The prospectively planned pilot evaluation is a strength of our study design, and although we used a historical comparison cohort we ensured this was from the preceding screening round of the same program (with the same screening protocols) and from the same population. A further strength of the study is that the same group of radiologists performed screen-readings during the DBT pilot and the prior DM screening round. A limitation of the study is that there was a slight difference in cancer identification over time as described in the Methods (‘Outcomes’) which could have affected the estimated ICR potentially favouring DBT (compared to DM) due to possible under-ascertainment in 2018. Another limitation is that we did not include a dosimetry report in our study – a preliminary review of radiation data from a small subset of screening examinations indicated that tomosynthesis had roughly double the mean glandular dose per view compared to mammography (similar to a recent report of a tomosynthesis trial in Australia [16]) highlighting the need for a comprehensive dosimetry analysis in future work.
5. Conclusion
Evaluation of the transition from mammography to DBT screening in the Trento screening program has shown that DBT screening was associated with a significant increase in CDR (consistent increase in detection rates of BC across stage and tumour size and grade categories, without an increase in DCIS detection rates) and a reduction in recall percentage. Although this suggests potential screening benefit, and screening sensitivity was improved with DBT screening, there was little effect in terms of a reduction in interval cancer rates. Screening parameters following a second DBT screening round will assist in identifying whether DBT delivers a sustained effect at repeat DBT screening rounds and with longer follow-up.
COI statements
D. Bernardi declares receipt of travel support from Hologic; all other authors do not have COI to declare.
Acknowledgements
This study did not receive funding.
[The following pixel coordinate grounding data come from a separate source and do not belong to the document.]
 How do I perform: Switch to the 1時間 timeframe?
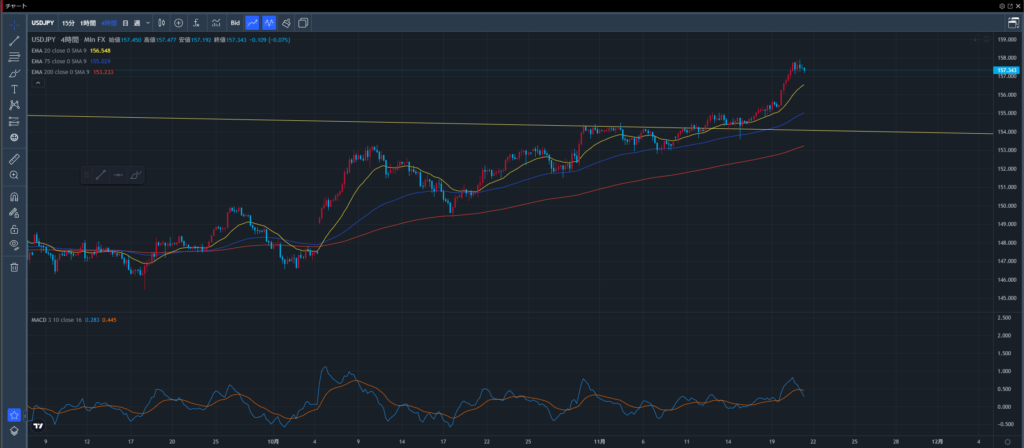click(x=88, y=22)
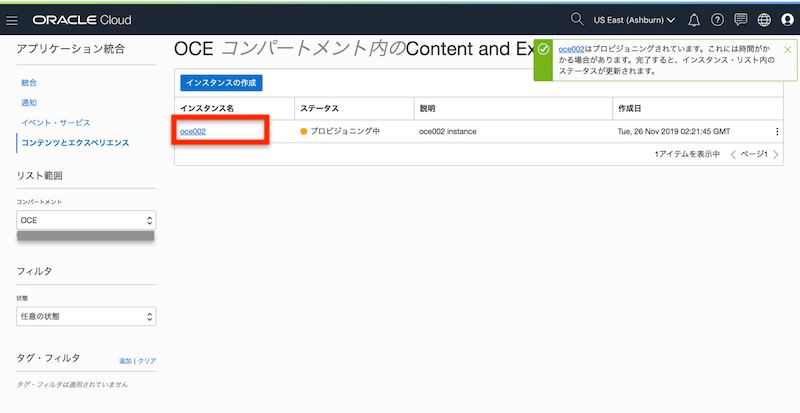Select 通知 in the sidebar
Screen dimensions: 800x413
point(29,102)
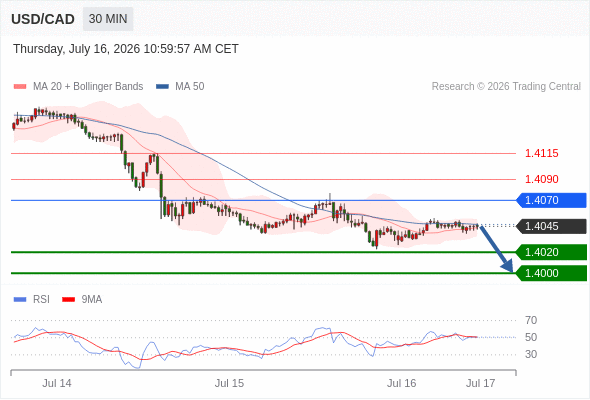Image resolution: width=590 pixels, height=400 pixels.
Task: Click the Jul 15 date axis label
Action: point(229,383)
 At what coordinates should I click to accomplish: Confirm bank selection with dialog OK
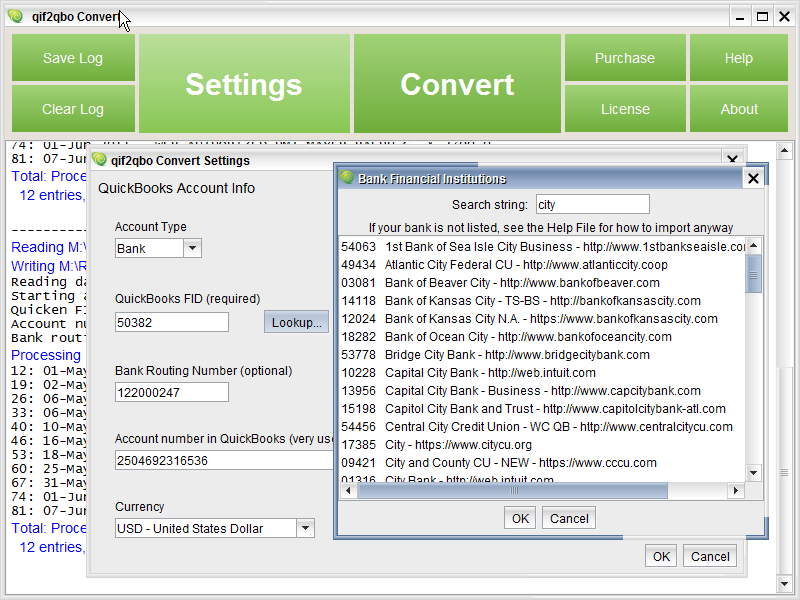click(520, 518)
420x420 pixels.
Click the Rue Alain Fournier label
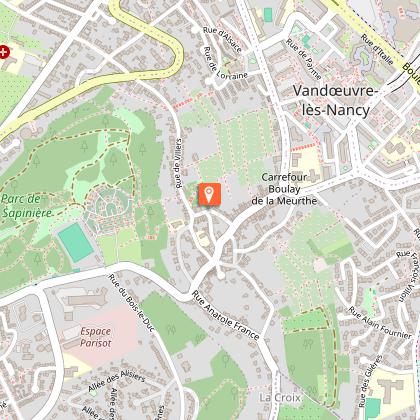[x=380, y=323]
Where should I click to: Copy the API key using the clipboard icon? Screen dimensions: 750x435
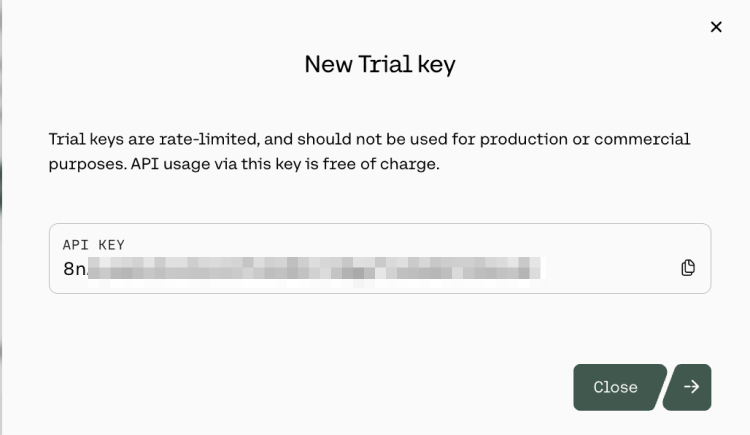[688, 268]

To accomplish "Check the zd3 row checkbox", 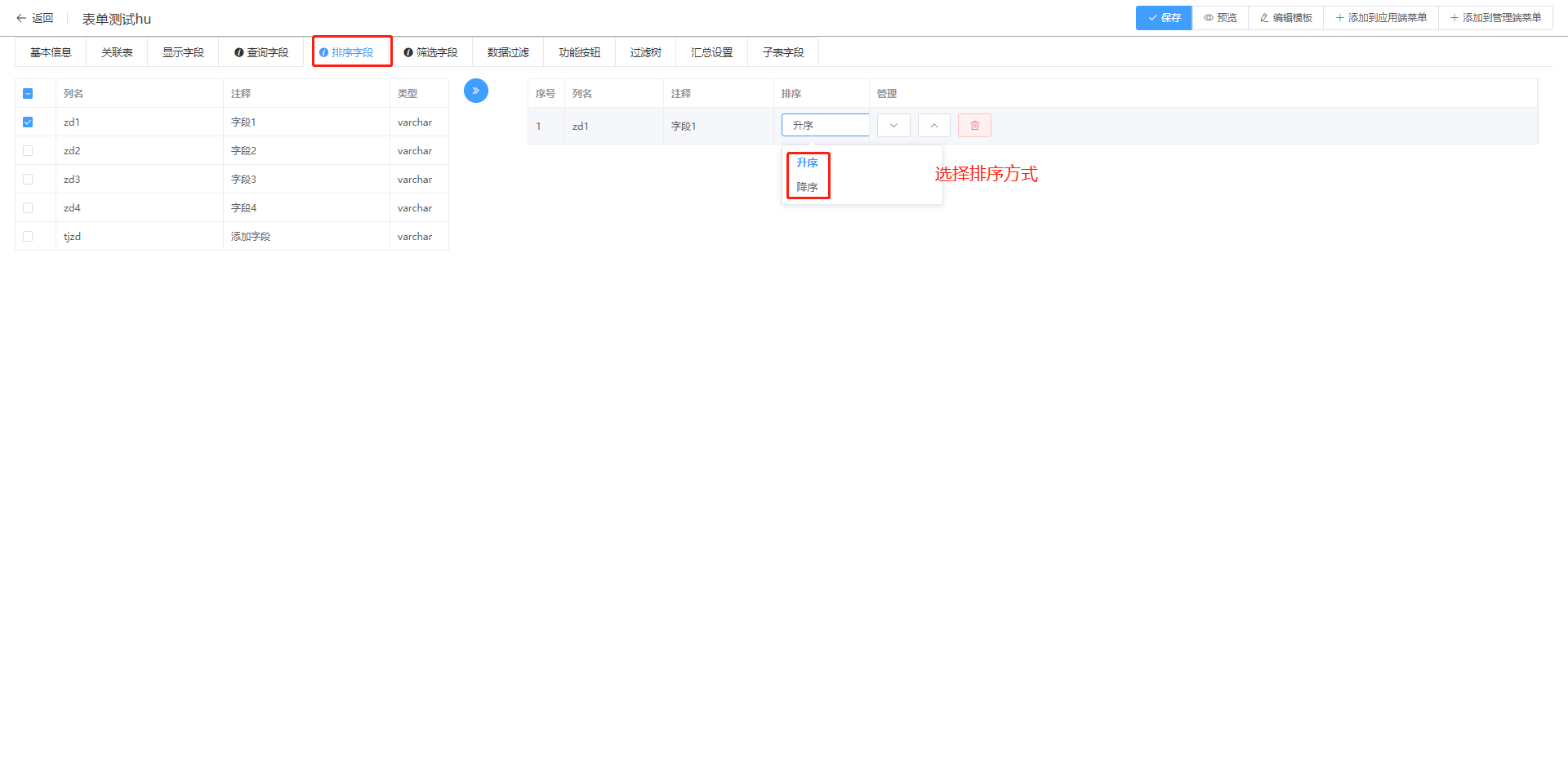I will 28,180.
N. Houssami receives research support through a National Breast Cancer Foundation (NBCF, Australia) Breast Cancer Research Leadership Fellowship.
Footnotes
Supplementary data to this article can be found online at https://doi.org/10.1016/j.breast.2019.09.012
Approvals
This pilot study was approved by local health and population screening authorities as such a separate ethics approval was not required since the data in the study are routinely collected and reported as part of screening quality assurance.